• _Entries shown_:
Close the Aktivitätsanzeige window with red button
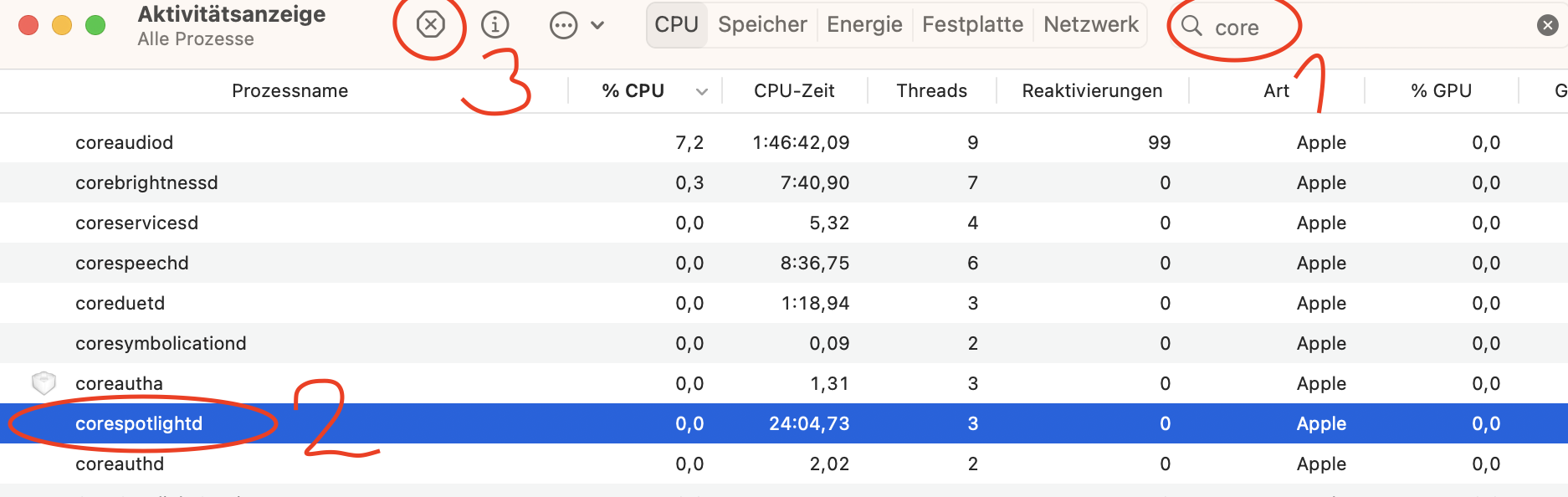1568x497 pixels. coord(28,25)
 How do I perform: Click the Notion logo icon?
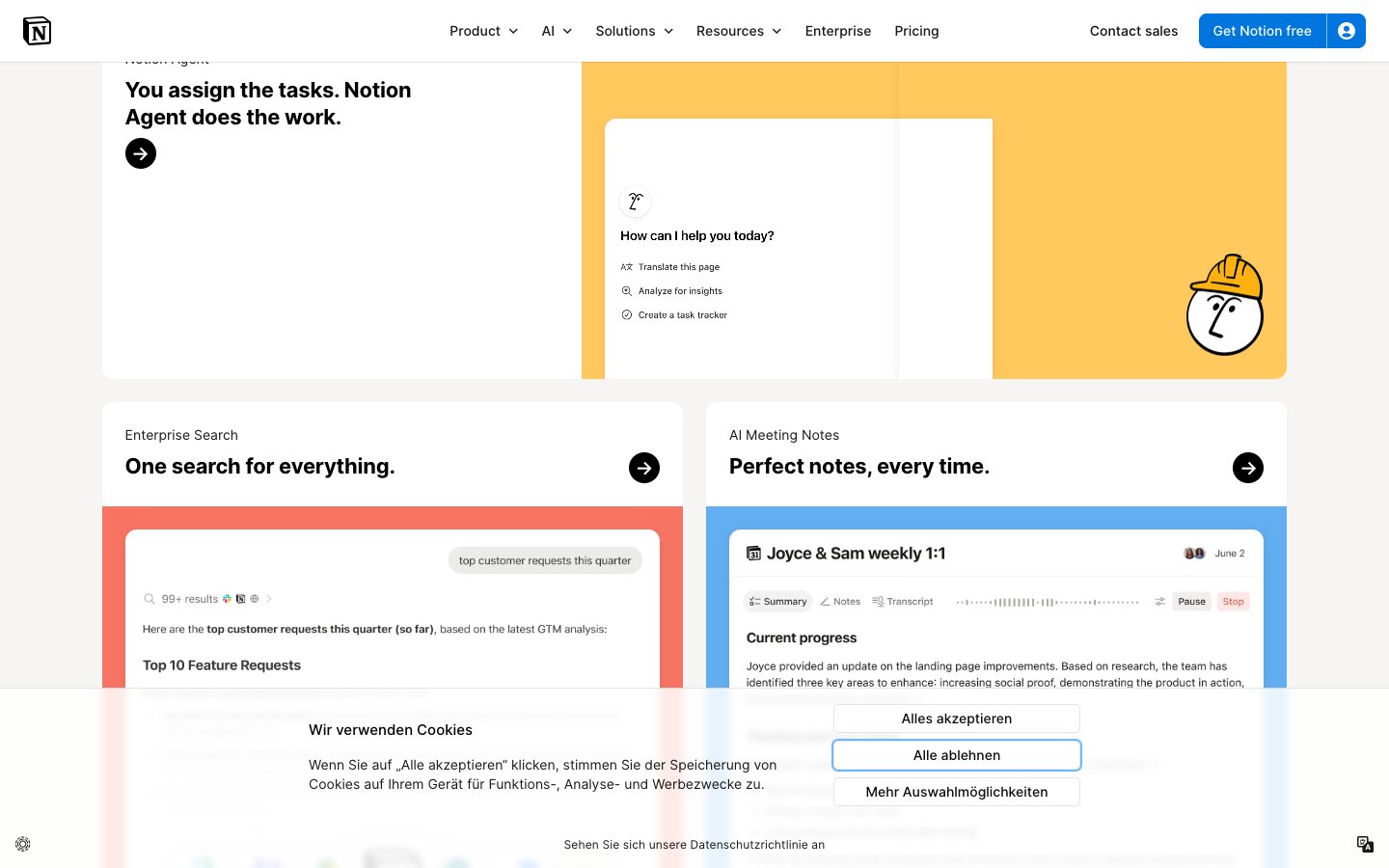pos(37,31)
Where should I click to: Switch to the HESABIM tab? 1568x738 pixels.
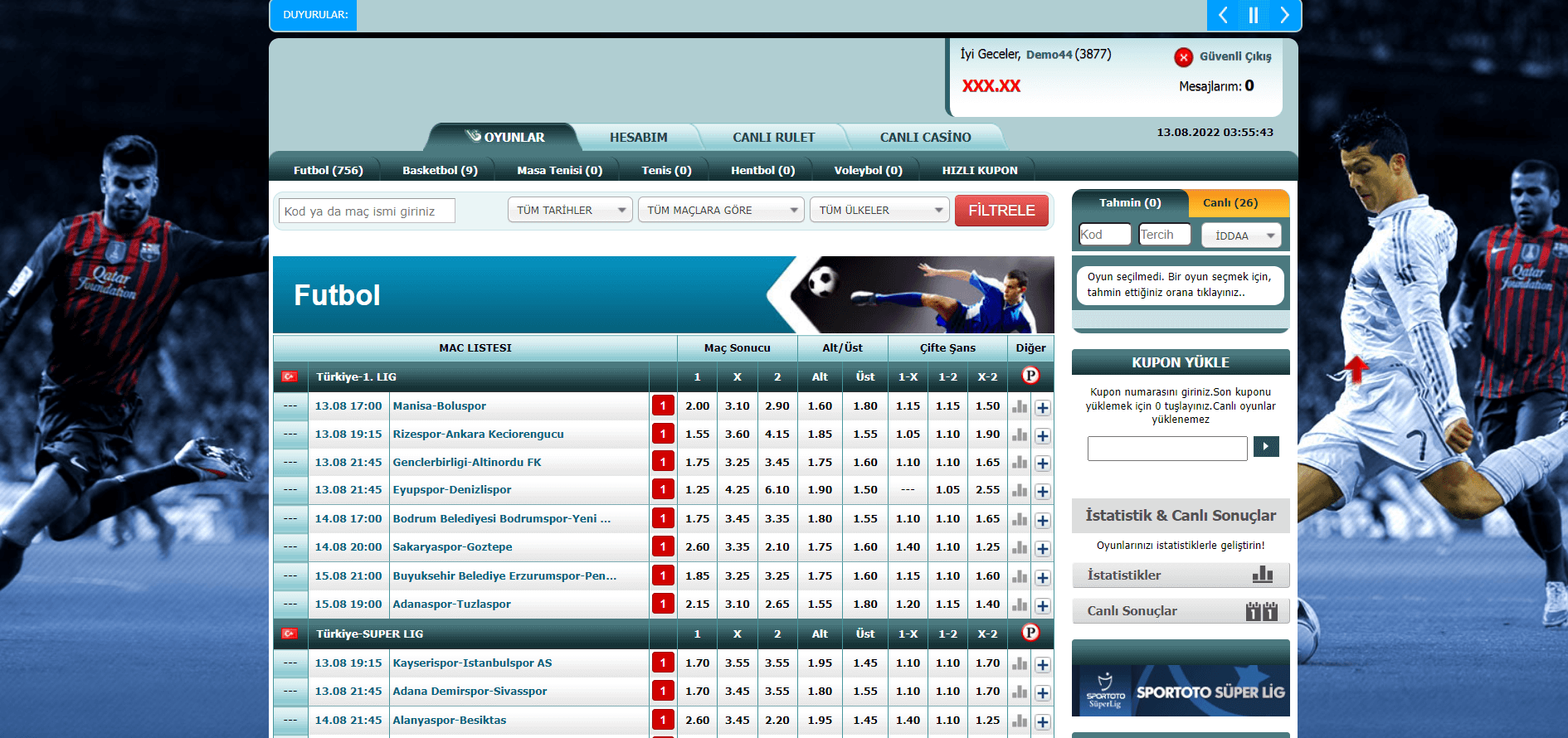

---

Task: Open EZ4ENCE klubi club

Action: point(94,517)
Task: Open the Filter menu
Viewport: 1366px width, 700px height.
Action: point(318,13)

--

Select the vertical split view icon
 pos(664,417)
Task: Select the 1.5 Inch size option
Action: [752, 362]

• _Exercise prompt_: With pictures omitted, repeat the entries above word for word from the line holding "Close the Aktivitätsanzeige" down to the line holding "Where should I", keeping both of those lines.

• _Expected answer_:
Close the Aktivitätsanzeige window with red button
1568x497 pixels. coord(28,25)
 How do I perform: Click the Notion logo icon?
pos(37,31)
Where should I click to: Switch to the HESABIM tab? 1568x738 pixels.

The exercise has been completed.